■ Exercise directions: Examine each line of the listing below. Copy those in which the string "Task" appears.

■ Entries supplied:
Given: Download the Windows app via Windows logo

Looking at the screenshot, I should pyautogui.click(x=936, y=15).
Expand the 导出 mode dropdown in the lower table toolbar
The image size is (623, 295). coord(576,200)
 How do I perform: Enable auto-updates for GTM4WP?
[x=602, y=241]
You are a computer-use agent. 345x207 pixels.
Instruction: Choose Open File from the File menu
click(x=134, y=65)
* * *
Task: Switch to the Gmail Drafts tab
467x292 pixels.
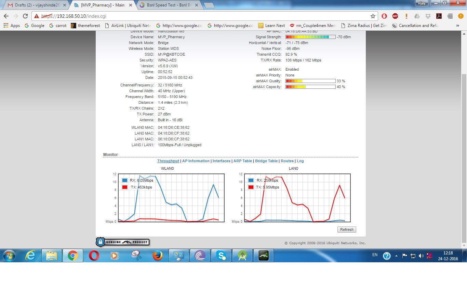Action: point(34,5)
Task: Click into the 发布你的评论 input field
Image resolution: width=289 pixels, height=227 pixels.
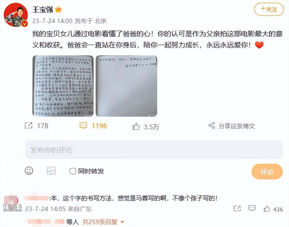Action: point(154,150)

■ Result of the exercise:
Task: Switch to the Gmail Drafts tab
Task: Click into the 发布你的评论 input field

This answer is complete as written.